Methods:  A 3-year, prospective, observational study of all PICC insertions by a specially trained and certified team using a consistent and replicable approach was conducted at a 456-bed, level I trauma and tertiary referral hospital during January 1, 2008, through December 31, 2010. An intensified effort by the PICC team in 2010 was introduced to discuss and reach interdisciplinary consensus on the need for each lumen of the PICC and a change to smaller diameter 5F triple-lumen PICC.

Results:  Significantly more 4F single-lumen PICCs were used during 2010 (n = 470) compared with 2008 and 2009 (n = 338, 382; P < .0001). DVT rates were similar with the use of 5F triple-lumen PICCs in 2010 as 5F double-lumen PICCs and lower rates than 6F triple-lumen catheters used in 2008 and 2009. The PICC-associated DVT rate was significantly lower (1.9% vs 3.0%, P < .04) in 2010 compared with 2008 and 2009. The cost and length of stay attributable to PICC-associated DVT were $15,973 and 4.6 days.

Conclusions:  A significant increase in the use of single-lumen PICCs in addition to the institutional adoption of smaller 5F triple-lumen PICCs was associated with a significant decrease in the rate of PICC-associated DVT.

**The data**
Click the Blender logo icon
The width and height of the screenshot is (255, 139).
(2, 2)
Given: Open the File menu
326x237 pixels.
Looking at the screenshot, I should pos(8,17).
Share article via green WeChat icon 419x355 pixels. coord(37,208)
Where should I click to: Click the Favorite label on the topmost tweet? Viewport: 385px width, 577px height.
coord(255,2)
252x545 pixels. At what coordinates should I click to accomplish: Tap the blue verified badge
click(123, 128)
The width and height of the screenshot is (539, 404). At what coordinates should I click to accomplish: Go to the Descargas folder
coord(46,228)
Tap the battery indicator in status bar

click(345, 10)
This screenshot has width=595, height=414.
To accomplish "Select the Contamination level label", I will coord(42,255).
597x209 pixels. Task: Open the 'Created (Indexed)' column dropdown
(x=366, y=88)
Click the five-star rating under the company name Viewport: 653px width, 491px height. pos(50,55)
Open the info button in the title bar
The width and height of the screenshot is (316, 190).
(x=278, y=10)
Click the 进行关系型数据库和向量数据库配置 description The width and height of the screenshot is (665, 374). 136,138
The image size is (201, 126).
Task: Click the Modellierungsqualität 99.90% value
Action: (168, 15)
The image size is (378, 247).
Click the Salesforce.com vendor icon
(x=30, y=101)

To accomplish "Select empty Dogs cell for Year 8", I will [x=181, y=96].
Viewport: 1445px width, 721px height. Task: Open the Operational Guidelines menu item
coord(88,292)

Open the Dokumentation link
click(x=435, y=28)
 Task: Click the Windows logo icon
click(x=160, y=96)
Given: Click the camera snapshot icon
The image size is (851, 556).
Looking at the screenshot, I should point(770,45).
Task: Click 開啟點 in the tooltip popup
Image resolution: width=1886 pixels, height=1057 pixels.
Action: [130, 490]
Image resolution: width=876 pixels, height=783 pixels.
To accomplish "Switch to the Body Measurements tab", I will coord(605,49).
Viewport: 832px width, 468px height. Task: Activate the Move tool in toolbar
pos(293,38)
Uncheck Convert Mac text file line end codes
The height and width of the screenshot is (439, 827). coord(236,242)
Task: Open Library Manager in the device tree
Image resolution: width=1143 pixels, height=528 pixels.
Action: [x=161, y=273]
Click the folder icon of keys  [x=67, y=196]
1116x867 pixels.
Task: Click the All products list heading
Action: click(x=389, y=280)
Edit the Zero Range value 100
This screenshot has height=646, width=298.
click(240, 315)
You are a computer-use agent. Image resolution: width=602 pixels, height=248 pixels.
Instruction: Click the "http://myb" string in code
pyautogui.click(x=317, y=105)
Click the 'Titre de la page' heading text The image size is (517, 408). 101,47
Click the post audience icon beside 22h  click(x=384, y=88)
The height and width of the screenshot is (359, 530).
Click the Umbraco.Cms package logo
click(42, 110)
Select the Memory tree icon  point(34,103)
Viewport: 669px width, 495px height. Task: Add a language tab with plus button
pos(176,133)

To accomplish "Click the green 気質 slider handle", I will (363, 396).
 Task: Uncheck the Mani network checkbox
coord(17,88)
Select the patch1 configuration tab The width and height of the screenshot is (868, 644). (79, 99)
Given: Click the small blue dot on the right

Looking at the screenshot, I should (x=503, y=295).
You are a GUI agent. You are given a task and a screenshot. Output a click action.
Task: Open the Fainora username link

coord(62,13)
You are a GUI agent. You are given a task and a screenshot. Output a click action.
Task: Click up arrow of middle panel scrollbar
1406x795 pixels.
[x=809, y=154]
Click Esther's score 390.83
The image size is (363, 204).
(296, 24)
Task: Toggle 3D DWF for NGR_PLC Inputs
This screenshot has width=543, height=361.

**Required tasks**
(A) According to the PICC abstract, what was the intensified effort by the PICC team in 2010 introduced to do? Answer in one to three sentences.
(B) Print everything in the PICC abstract from "Results:  Significantly more" down to "of PICC-associated DVT.".
The lines come from a separate source.

**Answers for this exercise**
(A) The effort was introduced so that the team could discuss each PICC and reach interdisciplinary consensus on the need for each of its lumens. It came together with a change to the smaller 5F triple-lumen PICC.

(B)
Results:  Significantly more 4F single-lumen PICCs were used during 2010 (n = 470) compared with 2008 and 2009 (n = 338, 382; P < .0001). DVT rates were similar with the use of 5F triple-lumen PICCs in 2010 as 5F double-lumen PICCs and lower rates than 6F triple-lumen catheters used in 2008 and 2009. The PICC-associated DVT rate was significantly lower (1.9% vs 3.0%, P < .04) in 2010 compared with 2008 and 2009. The cost and length of stay attributable to PICC-associated DVT were $15,973 and 4.6 days.

Conclusions:  A significant increase in the use of single-lumen PICCs in addition to the institutional adoption of smaller 5F triple-lumen PICCs was associated with a significant decrease in the rate of PICC-associated DVT.